Testo fornito:
──────────
Distanze tra edifici: le norme del Codice Civile

L’articolo 873 fornisce la nozione di costruzione, consistente in qualsiasi opera non completamente interrata avente i caratteri della solidità ed immobilizzazione rispetto al suolo, e prescrive che le costruzioni realizzate su fondi finitimi, se non aderenti, devono essere poste alla distanza di almeno 3 metri (o alla maggiore distanza prevista dai regolamenti locali, emanati nel rispetto delle norme statali e regionali). Anche interventi di ristrutturazione che comportino modifiche significative rientrano nella definizione di “costruzioni” e devono essere eseguiti nel rispetto delle distanze previste dal codice.

La nozione di costruzione è unica e non può subire deroghe al fine del computo delle distanze legali, da parte delle norme secondarie, in quanto il rinvio ai regolamenti locali è circoscritto alla sola facoltà di stabilire una ‘distanza maggiore’.

La comunione forzosa

Art. 874: comunione forzosa del muro sul confine, nel caso in cui il muro del vicino si trovi sul confine. Tale comunione può coinvolgere l’intera altezza o una parte di essa in senso verticale, estendendosi completamente sulla proprietà in senso orizzontale. La costituzione della comunione deve avvenire attraverso un idoneo titolo e il proprietario che acconsente a tale comunione ha diritto a un’indennità. Per richiedere la comunione forzosa, è necessario che i regolamenti locali permettano la costruzione in appoggio.
──────────
Record forniti:
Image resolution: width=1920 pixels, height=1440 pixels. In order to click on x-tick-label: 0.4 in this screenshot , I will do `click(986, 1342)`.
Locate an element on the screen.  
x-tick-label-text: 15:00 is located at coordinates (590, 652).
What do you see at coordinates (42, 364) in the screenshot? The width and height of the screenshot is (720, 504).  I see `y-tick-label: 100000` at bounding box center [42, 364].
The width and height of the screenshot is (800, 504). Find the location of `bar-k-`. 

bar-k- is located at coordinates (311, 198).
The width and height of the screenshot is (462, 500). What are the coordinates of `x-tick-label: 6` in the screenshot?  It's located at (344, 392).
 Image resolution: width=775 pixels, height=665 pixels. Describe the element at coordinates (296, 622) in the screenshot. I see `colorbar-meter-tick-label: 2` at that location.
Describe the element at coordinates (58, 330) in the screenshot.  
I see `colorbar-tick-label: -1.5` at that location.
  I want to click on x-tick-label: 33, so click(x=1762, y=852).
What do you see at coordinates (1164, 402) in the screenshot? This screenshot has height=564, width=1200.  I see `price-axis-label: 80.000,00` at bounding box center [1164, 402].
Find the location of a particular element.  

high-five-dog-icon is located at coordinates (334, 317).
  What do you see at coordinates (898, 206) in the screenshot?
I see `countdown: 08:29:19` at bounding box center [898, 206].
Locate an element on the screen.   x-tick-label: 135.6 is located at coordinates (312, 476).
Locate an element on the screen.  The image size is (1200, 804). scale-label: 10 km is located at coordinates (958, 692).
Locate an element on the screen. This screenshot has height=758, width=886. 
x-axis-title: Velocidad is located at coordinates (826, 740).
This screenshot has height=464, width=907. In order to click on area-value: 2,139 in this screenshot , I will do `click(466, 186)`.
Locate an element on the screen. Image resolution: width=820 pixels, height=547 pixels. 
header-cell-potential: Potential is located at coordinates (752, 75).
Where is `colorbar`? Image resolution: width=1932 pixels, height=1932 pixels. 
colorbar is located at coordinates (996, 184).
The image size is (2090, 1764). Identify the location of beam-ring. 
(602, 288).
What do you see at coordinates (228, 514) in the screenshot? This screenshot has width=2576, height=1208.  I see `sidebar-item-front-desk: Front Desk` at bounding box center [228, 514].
──────────
Compito 1:
Riporta il brano del testo sulle distanze tra edifici che comincia con "Distanze tra edifici: le" e prosegue fino a "previste dal codice.", cambiando "fondi finitimi" in "fondi confinanti".
Compito 2:
Nel testo sulle distanze tra edifici, chi ha diritto a un'indennità nella comunione forzosa del muro sul confine?
Compito 3:
Stabilisci se ciascuna affermazione concorda con il testo sulle distanze tra edifici:
(a) I regolamenti locali possono fissare una distanza minore di quella prevista dal codice.
(b) Gli interventi di ristrutturazione con modifiche significative rientrano nella definizione di costruzioni.
(c) La comunione forzosa si può richiedere solo se i regolamenti locali permettono la costruzione in appoggio.

Tua soluzione 1:
Distanze tra edifici: le norme del Codice Civile

L’articolo 873 fornisce la nozione di costruzione, consistente in qualsiasi opera non completamente interrata avente i caratteri della solidità ed immobilizzazione rispetto al suolo, e prescrive che le costruzioni realizzate su fondi confinanti, se non aderenti, devono essere poste alla distanza di almeno 3 metri (o alla maggiore distanza prevista dai regolamenti locali, emanati nel rispetto delle norme statali e regionali). Anche interventi di ristrutturazione che comportino modifiche significative rientrano nella definizione di “costruzioni” e devono essere eseguiti nel rispetto delle distanze previste dal codice.

Tua soluzione 2:
Il proprietario che acconsente alla comunione.

Tua soluzione 3:
(a) No: "il rinvio ai regolamenti locali è circoscritto alla sola facoltà di stabilire una ‘distanza maggiore’".
(b) Sì: "Anche interventi di ristrutturazione che comportino modifiche significative rientrano nella definizione di “costruzioni”".
(c) Sì: "Per richiedere la comunione forzosa, è necessario che i regolamenti locali permettano la costruzione in appoggio".